[WORKING DATA — start]
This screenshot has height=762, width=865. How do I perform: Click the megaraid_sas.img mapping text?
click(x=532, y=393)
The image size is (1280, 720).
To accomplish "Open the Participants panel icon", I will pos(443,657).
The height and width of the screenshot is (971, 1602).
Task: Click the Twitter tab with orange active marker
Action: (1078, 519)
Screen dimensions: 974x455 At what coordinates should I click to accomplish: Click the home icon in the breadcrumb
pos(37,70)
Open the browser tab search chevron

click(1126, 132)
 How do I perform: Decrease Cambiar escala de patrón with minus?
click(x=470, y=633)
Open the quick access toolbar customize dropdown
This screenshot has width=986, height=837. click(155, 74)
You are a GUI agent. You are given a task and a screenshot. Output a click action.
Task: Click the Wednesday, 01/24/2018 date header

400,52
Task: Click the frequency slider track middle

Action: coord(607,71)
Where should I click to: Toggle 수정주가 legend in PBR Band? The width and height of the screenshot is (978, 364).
[WORKING DATA — finish]
▶ [WORK ITEM]
Restate the data above word for word. Leave nothing out.

▶ [EXERCISE OUTPUT]
This screenshot has height=762, width=865. How do I perform: Click the megaraid_sas.img mapping text?
click(x=532, y=393)
The image size is (1280, 720).
To accomplish "Open the Participants panel icon", I will pos(443,657).
The height and width of the screenshot is (971, 1602).
Task: Click the Twitter tab with orange active marker
Action: (1078, 519)
Screen dimensions: 974x455 At what coordinates should I click to accomplish: Click the home icon in the breadcrumb
pos(37,70)
Open the browser tab search chevron

click(1126, 132)
 How do I perform: Decrease Cambiar escala de patrón with minus?
click(x=470, y=633)
Open the quick access toolbar customize dropdown
This screenshot has width=986, height=837. click(155, 74)
You are a GUI agent. You are given a task and a screenshot. Output a click action.
Task: Click the Wednesday, 01/24/2018 date header

400,52
Task: Click the frequency slider track middle

Action: coord(607,71)
Where should I click to: Toggle 수정주가 legend in PBR Band? The width and height of the screenshot is (978, 364).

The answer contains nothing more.